On 30 December, the Pope appointed 63 year-old Venetian Archbishop Mario Zenari who was the papal representative in Sri Lanka from 2004, apostolic nuncio to Syria.


DIPLOMACY/2
First resident ambassador of the Seychelles

On 19 December Benedict XVI received the credentials of the Italian Luigi Graziano Triboldi, new ambassador – and the first to reside in Rome – of the Republic of the Seychelles to the Holy See.


DIPLOMACY/3
Eleven new non-resident ambassadors

On 18 December the Pope received the credentials of eleven new non-resident ambassadors to Rome. They are the representatives of Malawi, Sweden, Sierra Leone, Iceland, Luxembourg, Madagascar, Belize, Tunisia, Kazakhstan, Bahrain, Fiji Islands.


DIPLOMACY/4
Holy See-France agreement on educational qualifications

On 18 December 2008, in Paris, at the Ministry of Foreign and European Affairs, the Holy See and the French Republic signed an agreement on mutual recognition of degrees and diplomas of higher education. Bernard Kouchner, Minister of Foreign and European Affairs, signed for France. For the Holy See Archbishop Dominique Mamberti, Secretary for the Holy See’s Relations with States, signed. The ceremony took place in the treaty signing Hall of the Quai d’Orsay. The document consists of an Agreement and an Additional Protocol. L’Accord sur la reconnaissance des grades et diplômes dans l’enseignement supérieur consists of six articles, which define the object of the agreement, its sphere of application, its coming into force, the modalities of its enactment and the resolution of eventual disputes, as well as its duration. The Additional Protocol, for its part, sets out in detail the principles set forth in the Agreement, about the periods of study, degrees and diplomas, the continuation of studies in the same degree at a similar level or in a degree at a higher level.




POPE

Apparuit gratia



The holy picture chosen by the Pope for Christmas, with a sentence of Saint Paul’s from the Epistle to Titus 2, 11:
“The grace of God appeared for the salvation of all men”




MIDDLE EAST

Hamas, the 1967 borders and the war


A Palestinian girl at the Beituniya check point near Ramallah [© Reuters/Contrasto]

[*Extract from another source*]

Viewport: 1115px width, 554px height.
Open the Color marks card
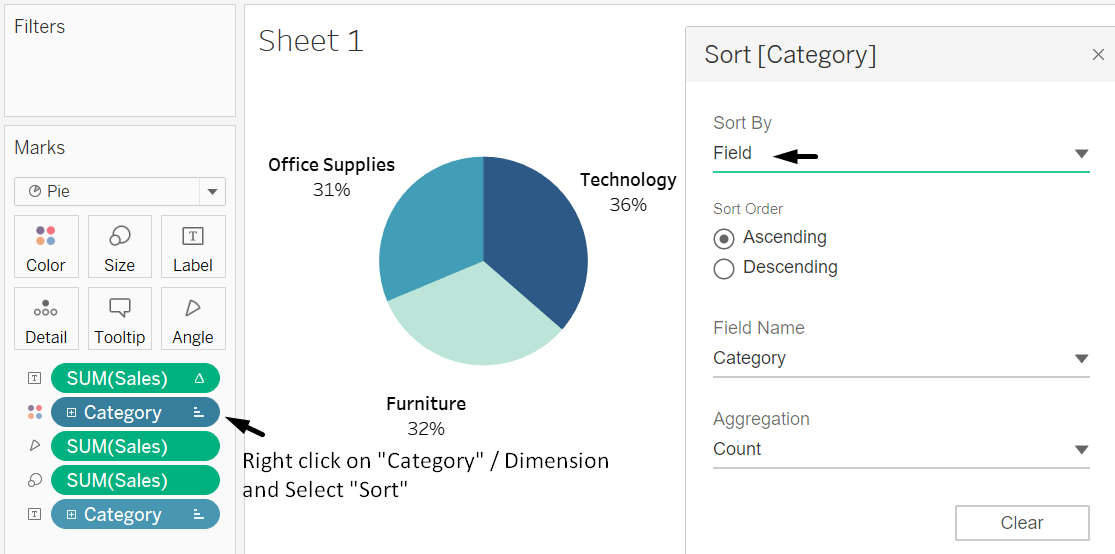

A Palestinian girl at the Beituniya check point near Ramallah [© Reuters/Contrasto]

“Gilad Shalit, the young Franco-Israeli hostage kidnapped by Hamas more than two years ago, is being treated well. Hamas and not the Palestinian Authority, represents the people. What Mahmoud Abbas (Abu Mazen) has failed to achieve through negotiation, Hamas will get by force. Its claims have changed: Hamas is ready for an agreement with Israel on the basis of the borders of 4 June 1967. This is what, in essence, Khaled Meshaal, head of the Palestinian Islamic Movement, said to me in Damascus. It was midnight on 26 December 2008, the eve of the Israeli bombings of Gaza in response to the launching of missiles on Israel”. This is the beginning of an article by the Polish Jew Marek Halter, that appeared in la Repubblica of 30 December. Halter points out that “speaking of the 1967 borders, for a man who only a few months ago recommended the outright destruction of the Jewish State, represents a step forward”.